Audible Captions, N. Scott Momaday Wins Peace Award, and More


Every day Poets & Writers Magazine scans the headlines—publishing reports, literary dispatches, academic announcements, and more—for all the news that creative writers need to know. Here are today’s stories.

The Dayton Literary Peace Prize Foundation has awarded poet, novelist, and essayist N. Scott Momaday the 2019 Richard C. Holbrooke Distinguished Achievement Award. The $10,000 award recognizes a lifetime achievement in celebrating literature’s power to foster peace, social justice, and global understanding. “[Literature and peace] form an equation that is the definition of art and humanity,” said Momaday upon winning the award.

Authors and publishers aren’t happy about Audible’s announcement of a new feature for its audio books—machine-generated text captions—claiming the captions are “unauthorized and brazen infringements on [their] rights.” (Verge)

At the Guardian, Colson Whitehead talks about gallows humor, New York in the eighties, and becoming a household name to everyone except his teenage daughter. “I told her Railroad was a No 1 bestseller. She was like: ‘Er.’ I said: Oprah picked it. ‘Er’. Then: I’m gonna do a BuzzFeed interview tomorrow. ‘BuzzFeed?!’ That sort of made it real for her.”

“Worth seeing? Mneh!” The Paris Review reminds us of the “eloquent shrug” that was W. H. Auden’s response to the 1969 moon landing. The Boston Globe, meanwhile, highlights another pint-sized piece of moon-landing literature: The Autobiography of Robert Hutchings Goddard, Father of the Space Agethe tiny book that Buzz Aldrin took with him on Apollo 11.
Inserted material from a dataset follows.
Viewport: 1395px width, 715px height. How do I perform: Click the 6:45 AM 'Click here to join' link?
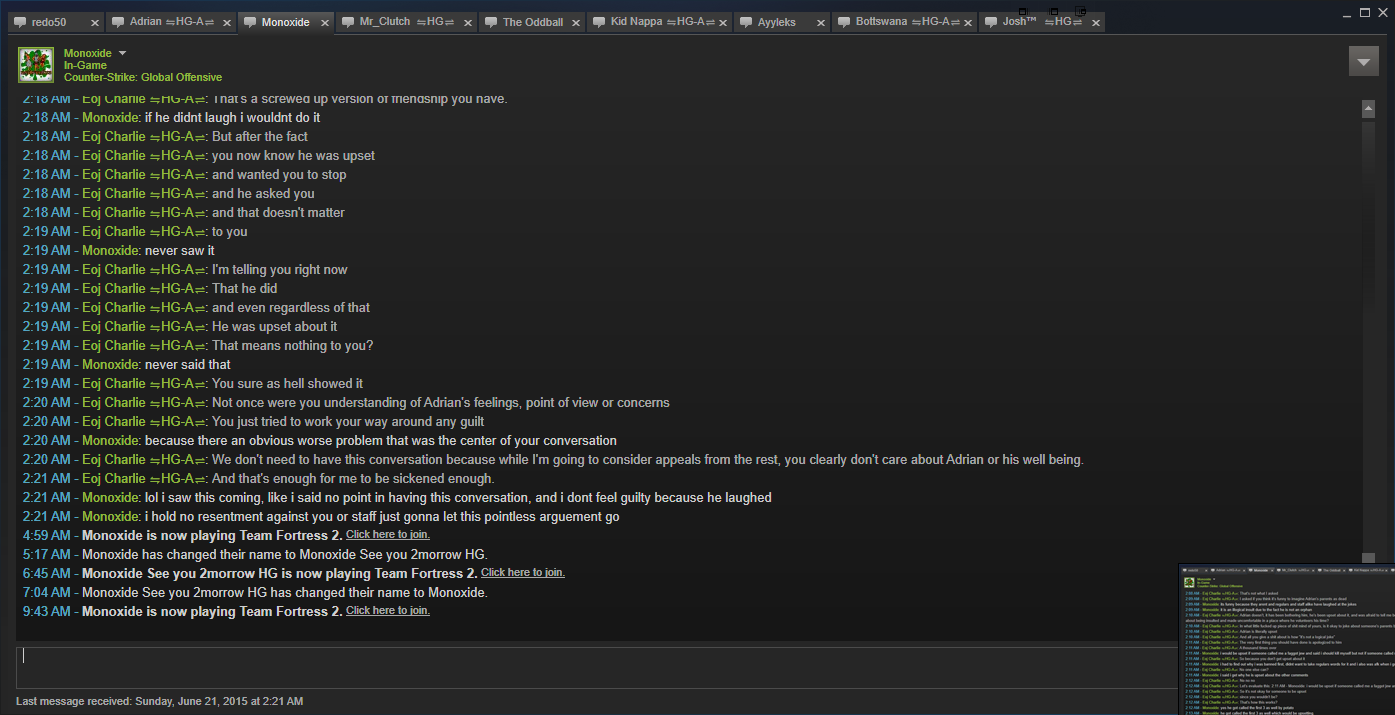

NPR considers the “brave (or perhaps deluded) publishers who’ve declared war on digital monotony” with a flood of comics that are only available offline.

“There is a hell of a lot more I have to do. And sitting here tonight in this lovely green park in Berlin… I feel I still have enough moxie to do it all.” On Audre Lorde’s affectionate and critical relationship with the German city, and her ongoing influence there. (New York Times

George Hodgman, author of the memoir Bettyville and a former editor at Simon & Schuster, Houghton Mifflin Harcourt, and Vanity Fair, died on Saturday. He was sixty years old. (St. Louis Post-Dispatch)

Publishers Weekly charts the expansion of Chronicle Books under the leadership of Tyrrell Mahoney. The San Francisco–based publisher has opened a unit in Los Angeles, started an audio division, and launched a new imprint, Prism.